(Stored data entries)
-- Opening Marker --
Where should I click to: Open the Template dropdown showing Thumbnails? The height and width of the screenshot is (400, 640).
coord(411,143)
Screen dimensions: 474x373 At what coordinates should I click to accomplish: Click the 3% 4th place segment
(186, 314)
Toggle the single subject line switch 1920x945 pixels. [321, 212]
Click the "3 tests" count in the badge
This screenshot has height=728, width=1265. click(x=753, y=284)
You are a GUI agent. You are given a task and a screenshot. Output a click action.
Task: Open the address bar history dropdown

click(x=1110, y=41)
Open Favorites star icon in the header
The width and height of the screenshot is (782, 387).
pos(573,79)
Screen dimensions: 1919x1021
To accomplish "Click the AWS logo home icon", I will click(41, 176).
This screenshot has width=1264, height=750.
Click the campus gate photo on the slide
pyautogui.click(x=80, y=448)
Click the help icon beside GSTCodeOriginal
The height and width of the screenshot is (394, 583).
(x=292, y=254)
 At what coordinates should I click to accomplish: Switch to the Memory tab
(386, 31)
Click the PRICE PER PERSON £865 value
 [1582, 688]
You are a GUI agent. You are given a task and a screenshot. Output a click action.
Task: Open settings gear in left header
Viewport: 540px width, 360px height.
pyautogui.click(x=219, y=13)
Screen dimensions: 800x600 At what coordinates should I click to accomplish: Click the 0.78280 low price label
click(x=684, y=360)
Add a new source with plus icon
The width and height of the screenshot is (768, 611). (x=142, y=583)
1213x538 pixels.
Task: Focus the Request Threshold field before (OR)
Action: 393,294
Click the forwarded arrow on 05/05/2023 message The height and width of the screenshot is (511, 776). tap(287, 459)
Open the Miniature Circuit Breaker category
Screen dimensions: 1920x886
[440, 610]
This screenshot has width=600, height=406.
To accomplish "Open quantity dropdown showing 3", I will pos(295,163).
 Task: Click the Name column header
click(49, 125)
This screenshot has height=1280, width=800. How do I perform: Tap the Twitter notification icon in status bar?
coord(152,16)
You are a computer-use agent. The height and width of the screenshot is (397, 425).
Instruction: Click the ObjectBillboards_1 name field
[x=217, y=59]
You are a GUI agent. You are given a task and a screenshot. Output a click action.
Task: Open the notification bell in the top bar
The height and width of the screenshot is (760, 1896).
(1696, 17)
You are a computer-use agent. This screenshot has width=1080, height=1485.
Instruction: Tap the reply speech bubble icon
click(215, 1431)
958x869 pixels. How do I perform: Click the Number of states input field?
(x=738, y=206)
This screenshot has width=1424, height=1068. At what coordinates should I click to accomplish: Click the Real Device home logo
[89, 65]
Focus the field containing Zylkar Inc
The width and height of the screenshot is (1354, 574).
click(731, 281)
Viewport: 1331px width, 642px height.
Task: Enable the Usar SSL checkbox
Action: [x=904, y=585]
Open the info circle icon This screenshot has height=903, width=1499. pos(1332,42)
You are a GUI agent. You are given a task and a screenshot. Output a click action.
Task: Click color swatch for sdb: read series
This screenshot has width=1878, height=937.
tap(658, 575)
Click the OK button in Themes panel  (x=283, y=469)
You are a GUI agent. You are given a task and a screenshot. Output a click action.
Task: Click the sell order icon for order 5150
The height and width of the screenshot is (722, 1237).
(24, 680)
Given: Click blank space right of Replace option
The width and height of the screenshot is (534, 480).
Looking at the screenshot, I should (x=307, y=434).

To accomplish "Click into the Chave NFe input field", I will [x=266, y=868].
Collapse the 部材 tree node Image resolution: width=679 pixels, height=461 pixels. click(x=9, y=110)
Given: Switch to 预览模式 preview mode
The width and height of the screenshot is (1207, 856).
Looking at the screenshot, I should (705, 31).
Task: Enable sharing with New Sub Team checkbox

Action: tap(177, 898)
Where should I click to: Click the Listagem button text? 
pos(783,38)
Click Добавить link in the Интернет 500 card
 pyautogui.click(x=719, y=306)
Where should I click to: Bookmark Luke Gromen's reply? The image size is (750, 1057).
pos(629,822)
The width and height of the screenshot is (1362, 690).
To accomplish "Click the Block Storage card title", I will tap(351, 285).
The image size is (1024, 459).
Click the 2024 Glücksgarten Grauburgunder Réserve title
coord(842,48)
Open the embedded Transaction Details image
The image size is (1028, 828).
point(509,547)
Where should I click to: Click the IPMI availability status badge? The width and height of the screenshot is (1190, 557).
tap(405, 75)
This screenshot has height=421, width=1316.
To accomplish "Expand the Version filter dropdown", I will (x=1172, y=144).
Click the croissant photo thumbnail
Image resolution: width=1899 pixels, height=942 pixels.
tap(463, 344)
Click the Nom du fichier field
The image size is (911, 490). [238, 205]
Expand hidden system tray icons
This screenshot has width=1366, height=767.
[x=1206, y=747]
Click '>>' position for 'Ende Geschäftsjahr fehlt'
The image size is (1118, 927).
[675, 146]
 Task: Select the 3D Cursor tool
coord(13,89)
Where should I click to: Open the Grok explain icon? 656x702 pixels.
-- Closing Marker --
Exercise brief: Reply with the lines from the first line of the entries through the line that contains "You are a computer-use agent. The", repeated exactly with both ends kept, and with nothing else.

Task solution:
Where should I click to: Open the Template dropdown showing Thumbnails? The height and width of the screenshot is (400, 640).
coord(411,143)
Screen dimensions: 474x373 At what coordinates should I click to accomplish: Click the 3% 4th place segment
(186, 314)
Toggle the single subject line switch 1920x945 pixels. [321, 212]
Click the "3 tests" count in the badge
This screenshot has height=728, width=1265. click(x=753, y=284)
You are a GUI agent. You are given a task and a screenshot. Output a click action.
Task: Open the address bar history dropdown

click(x=1110, y=41)
Open Favorites star icon in the header
The width and height of the screenshot is (782, 387).
pos(573,79)
Screen dimensions: 1919x1021
To accomplish "Click the AWS logo home icon", I will click(41, 176).
This screenshot has width=1264, height=750.
Click the campus gate photo on the slide
pyautogui.click(x=80, y=448)
Click the help icon beside GSTCodeOriginal
The height and width of the screenshot is (394, 583).
(x=292, y=254)
 At what coordinates should I click to accomplish: Switch to the Memory tab
(386, 31)
Click the PRICE PER PERSON £865 value
 [1582, 688]
You are a GUI agent. You are given a task and a screenshot. Output a click action.
Task: Open settings gear in left header
Viewport: 540px width, 360px height.
pyautogui.click(x=219, y=13)
Screen dimensions: 800x600 At what coordinates should I click to accomplish: Click the 0.78280 low price label
click(x=684, y=360)
Add a new source with plus icon
The width and height of the screenshot is (768, 611). (x=142, y=583)
1213x538 pixels.
Task: Focus the Request Threshold field before (OR)
Action: 393,294
Click the forwarded arrow on 05/05/2023 message The height and width of the screenshot is (511, 776). tap(287, 459)
Open the Miniature Circuit Breaker category
Screen dimensions: 1920x886
[440, 610]
This screenshot has width=600, height=406.
To accomplish "Open quantity dropdown showing 3", I will pos(295,163).
 Task: Click the Name column header
click(49, 125)
This screenshot has height=1280, width=800. How do I perform: Tap the Twitter notification icon in status bar?
coord(152,16)
You are a computer-use agent. The height and width of the screenshot is (397, 425).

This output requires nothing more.